■ What is needed: Search the data below for the string "each". Extract every line that contains it.

■ Supplied data:
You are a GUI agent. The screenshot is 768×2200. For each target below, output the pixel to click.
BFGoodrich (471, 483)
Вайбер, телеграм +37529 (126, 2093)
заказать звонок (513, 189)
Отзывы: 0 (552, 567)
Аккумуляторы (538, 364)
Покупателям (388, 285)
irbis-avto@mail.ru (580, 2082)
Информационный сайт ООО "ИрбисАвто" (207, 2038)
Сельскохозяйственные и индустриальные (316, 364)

--

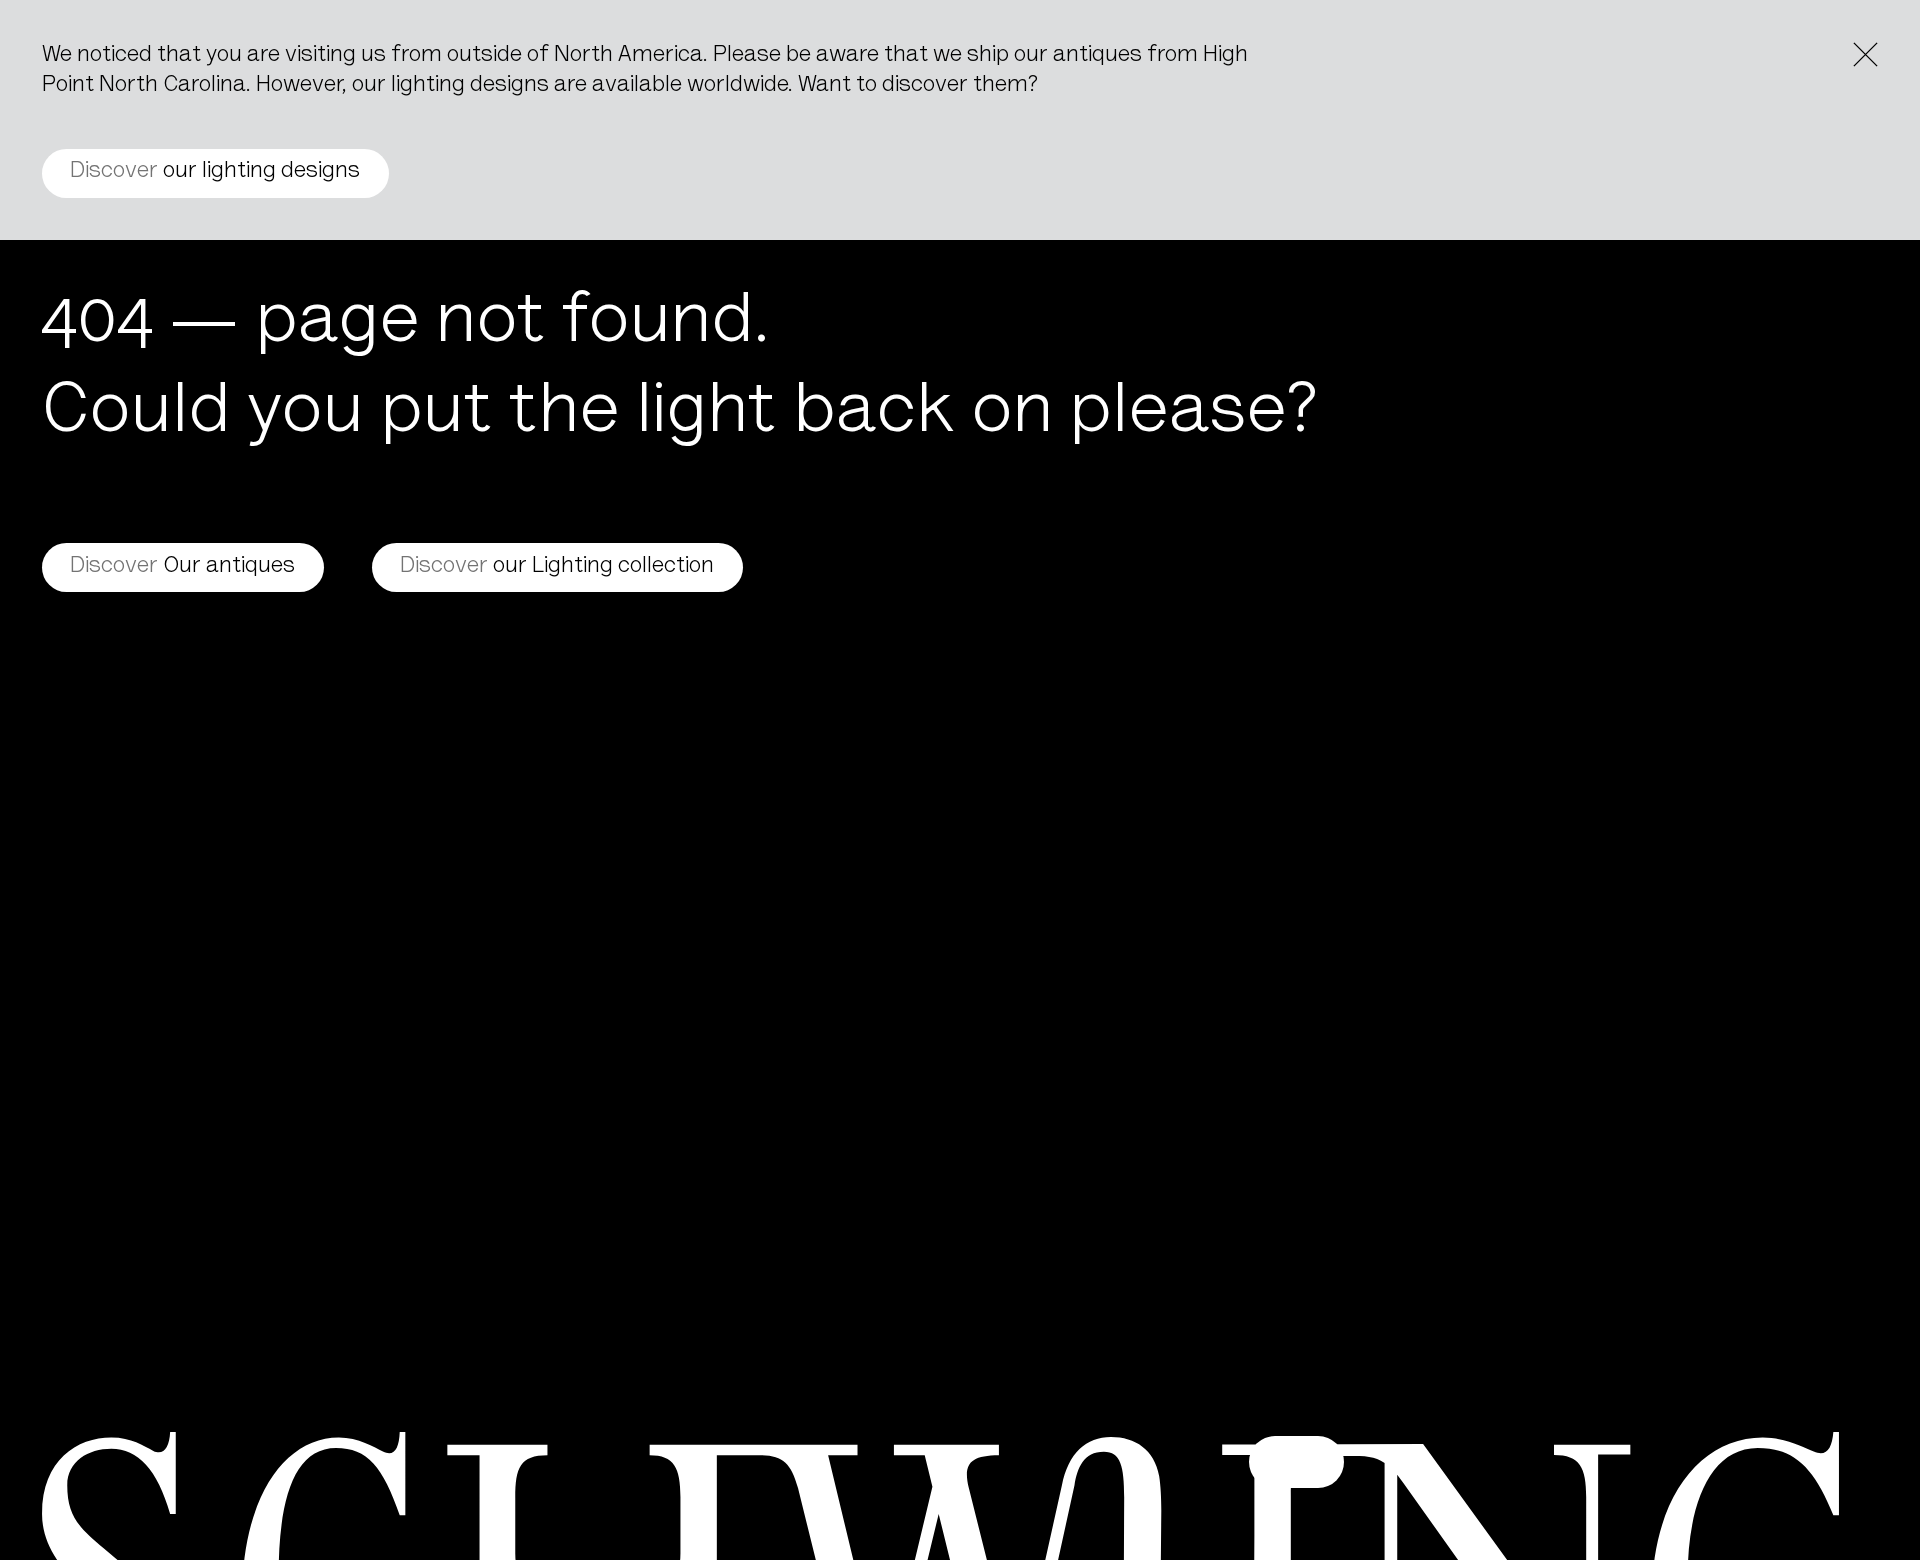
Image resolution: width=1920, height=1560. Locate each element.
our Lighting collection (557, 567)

■ Response below:
You are a GUI agent. The screenshot is 768×2200. For each target below, output the pixel to click.
Image resolution: width=1920, height=1560. Locate each element.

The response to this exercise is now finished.